Railway line in India

The Barauni–Gorakhpur line are connecting Barauni in the Indian state of Bihar with Gorakhpur in Uttar Pradesh. The lines run in an east–west direction between the Gandak. The lines connects via Samastipur, Muzaffarpur, Hajipur Junction, Sonpur Junction, Chhapra and Siwan Junction.

==History==
Railway lines in the area were pioneered by Tirhut Railway and the Bengal and North Western Railway lines in the 19th century. In his book The Indian Empire, Its People, History and Products (first published in 1886) W.W.Hunter, says "The Tirhut State Railway with its various branches intersects Northern Behar and is intended to extend to the Nepal frontier on one side and to Assam on the other."

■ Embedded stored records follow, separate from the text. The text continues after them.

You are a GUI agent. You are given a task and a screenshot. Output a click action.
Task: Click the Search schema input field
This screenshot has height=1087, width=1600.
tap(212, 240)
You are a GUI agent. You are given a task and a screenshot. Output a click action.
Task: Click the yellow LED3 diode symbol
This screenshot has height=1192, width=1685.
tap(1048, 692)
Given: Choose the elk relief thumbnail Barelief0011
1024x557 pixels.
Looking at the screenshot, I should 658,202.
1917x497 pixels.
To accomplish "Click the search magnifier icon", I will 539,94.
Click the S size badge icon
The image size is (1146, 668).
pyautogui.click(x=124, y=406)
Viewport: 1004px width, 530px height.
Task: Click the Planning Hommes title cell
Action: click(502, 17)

The area was developed with metre-gauge tracks. The 229 km Samastipur–Narkatiaganj loop was developed in stages between 1875 and 1907. The Samastipur–Darbhanga line was opened for famine relief in 1874 and opened to the public on 1 November 1875. The 72 km Nirmali branch (Darbhanga–Nirmali) between 1883 and 1886. The Barauni–Bachhwara line was opened in 1883. The Bachhwara–Bagaha line was developed in stages between 1883 and 1907. The Sakri–Jainagar branch was opened in 1905. The 51 km Hajipur–Muzaffarpur line was opened in 1884. The 270 km Tirhut main line from Katihar to Sonpur was developed in stages between 1887 and 1901. The 105 km Chhapra–Thawe line was opened in 1910. The 320 km Chhapra–Allahabad line was developed between 1891 and 1913. The Maharajganj branch line was opened in 1907. The Siwan–Kaptanganj line was opened between 1907 and 1913. The 127 km Bhatni–Varanasi Chord was opened between 1896 and 1899. The Jhanjharpur–Laukaha Bazar line was opened in 1976.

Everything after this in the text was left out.